Sometimes it's just easier

We are spending this week at Hershey Park.  We've done this before when Sonzee was a year younger, and I could justify her constant position of being in a stroller because she actually was "a baby".  It didn't phase me that she wasn't going on the "no infant in arms" rides because she was an infant.  She wasn't impressed last year with the few rides she could go on, the merry go round, train, and the monarail, but we took her on them irregardless because I insisted we treat her like everyone else.  Fast forward a year, knowing her personality better, and respecting her desires and we decided to not even attempt to take her out of her wheelchair.  

Sam and I have a routine of waiting in line with the kids to go on rides and then he takes on the children who want to go that have met the height requirements one at a time.  It's not ideal but we are clearly outnumbered by children so it is what is, and we don't factor Sonzee "as the reason" we wait.  With my parents here this year it makes it easier, but due to various ride restrictions Sam is the sole adult participant for this trip.
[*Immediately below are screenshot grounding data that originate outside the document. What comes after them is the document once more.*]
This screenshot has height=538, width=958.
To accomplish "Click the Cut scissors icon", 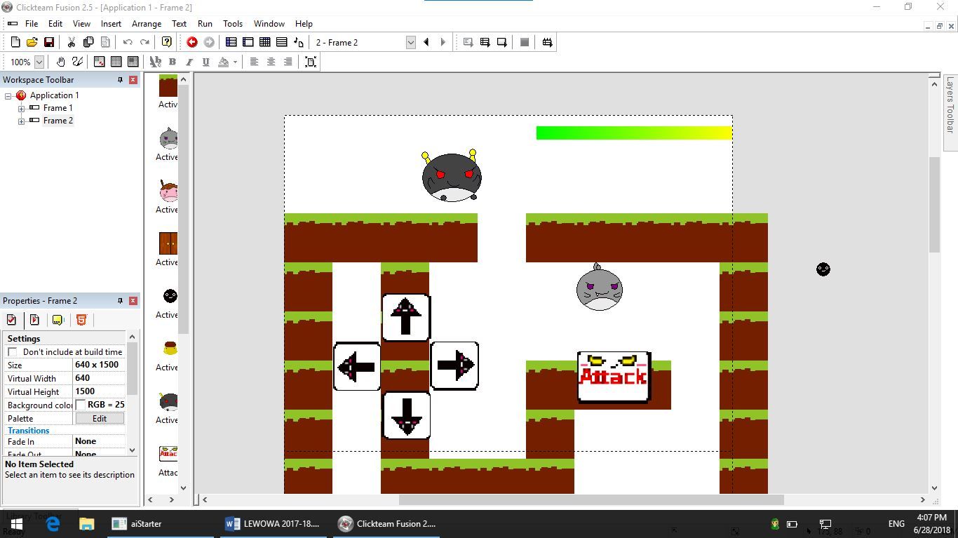I will pyautogui.click(x=71, y=43).
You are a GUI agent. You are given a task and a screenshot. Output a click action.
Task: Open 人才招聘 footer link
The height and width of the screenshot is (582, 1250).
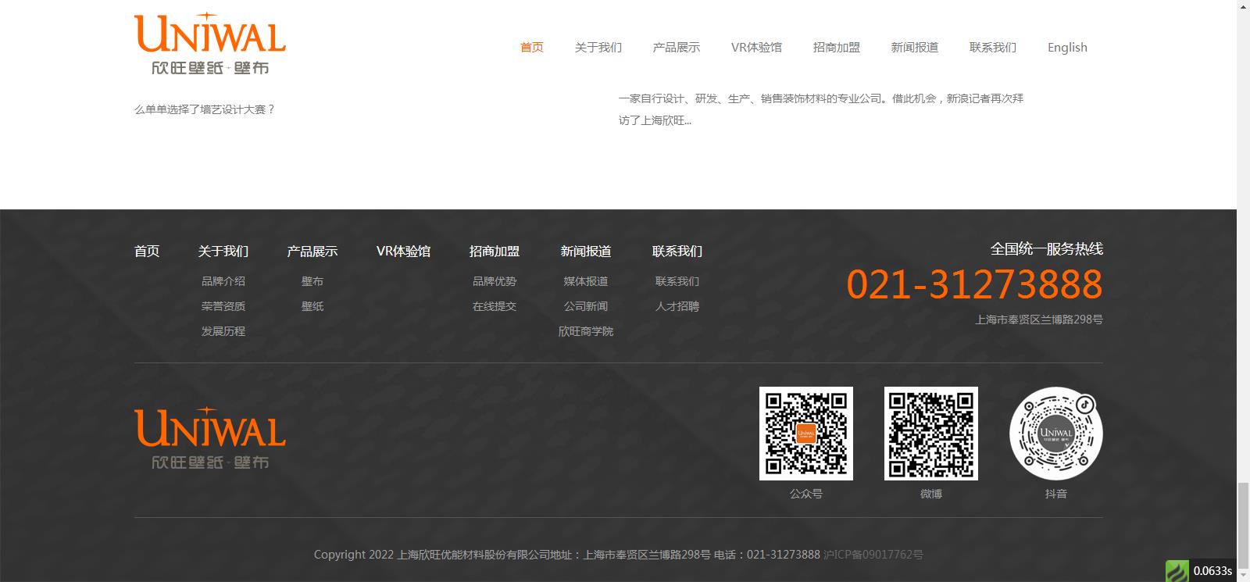click(677, 306)
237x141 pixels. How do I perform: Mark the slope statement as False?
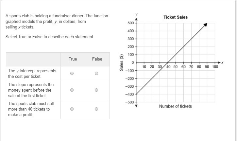click(96, 90)
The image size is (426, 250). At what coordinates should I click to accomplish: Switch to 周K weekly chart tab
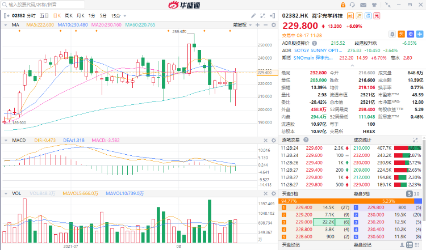tap(69, 16)
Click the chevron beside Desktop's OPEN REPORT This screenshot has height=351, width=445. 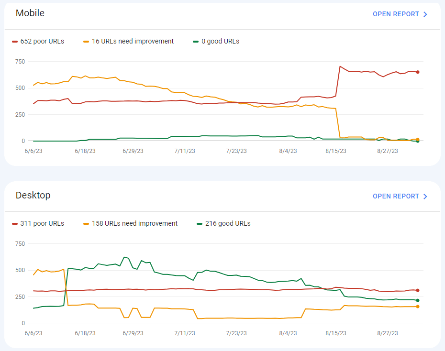click(x=425, y=196)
There are some rides the kids wanted to go on  but that would involve taking Sonzee out of her wheelchair and having her be held in my arms and to be honest would result in a miserable time for everyone in addition to her, so we told the big kids we would take them later because Sonzee would be retiring to the room early.  As my oldest repeatedly said "even though we love her, sometimes it is just easier to not have Sonzee."

"It is easier", after I agreed with her and said the words, the tears swelled in my eyes (thank you $5 sunglasses from Marshalls for hiding this small fact) and I had to choke back the feeling of crying from my chest.  It is a honest truth that certain aspects of our life are "easier" without one of our children, and that is the worst feeling in the world and utterly breaks my heart.  I can't believe I have to say those words much less think them, and I really can't even fathom that it is actually a fact.

It doesn't phase her siblings that we tell them on multiple occasions "we can't because of Sonzee".  They don't have tantrums or get visibly upset over the "excuse".  They are very "go with the flow" type of children, but I am sure it must be frustrating to constantly hear us tell them they can't because of Sonzee.  It warmed my heart to hear my oldest say "we love Sonzee but", but I dislike immensely that there is even a "but" to follow.  She isn't wrong either, it is easier at times without their sister, I just wish that wasn't the case.

Sunday, July 30, 2017

Sensitive emotions

I can clearly remember how Sonzee was 2 years ago when she was close 5.5 months old.  Her diagnoses of CDKL5 known to us already for a little over 3 months.  She had been enrolled into therapies for 4.5 months at that point.  Her seizures were finally under some semblance of control, only happening every other day.  I remember being upset with that form of control.  I remember despite knowing the odds of her sitting, walking, talking, and/or being functional I was filled with so much hope because she was so young.  I remember distinct conversations with her physical therapist where we would both say that "Sonzee will...." and "She is so young....".  I remember feeling like maybe, just maybe, she would be the outlier to the (extremely few) journal articles written that gave the statistics about children with CDKL5.  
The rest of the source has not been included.